What is required: Copy exactly, and only, the lines from the line containing "Viewport: 497px width, 402px" through the last line of the records below, both included.

Dataset:
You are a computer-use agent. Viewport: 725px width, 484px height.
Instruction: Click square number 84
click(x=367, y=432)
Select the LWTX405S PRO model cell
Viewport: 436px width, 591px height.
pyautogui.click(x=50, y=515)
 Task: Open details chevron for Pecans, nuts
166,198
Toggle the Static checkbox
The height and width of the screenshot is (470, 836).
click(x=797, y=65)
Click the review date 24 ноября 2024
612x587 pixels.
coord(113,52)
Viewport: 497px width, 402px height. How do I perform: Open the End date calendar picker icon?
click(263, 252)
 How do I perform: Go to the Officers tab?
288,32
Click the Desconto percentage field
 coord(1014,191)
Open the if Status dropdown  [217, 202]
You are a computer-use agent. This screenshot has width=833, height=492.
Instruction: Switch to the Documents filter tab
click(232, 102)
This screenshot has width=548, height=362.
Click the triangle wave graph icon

Output for this exercise:
Viewport: 497px width, 402px height. How do I perform: Open the End date calendar picker icon?
click(263, 252)
 How do I perform: Go to the Officers tab?
288,32
Click the Desconto percentage field
 coord(1014,191)
Open the if Status dropdown  [217, 202]
You are a computer-use agent. This screenshot has width=833, height=492.
Instruction: Switch to the Documents filter tab
click(232, 102)
This screenshot has width=548, height=362.
Click the triangle wave graph icon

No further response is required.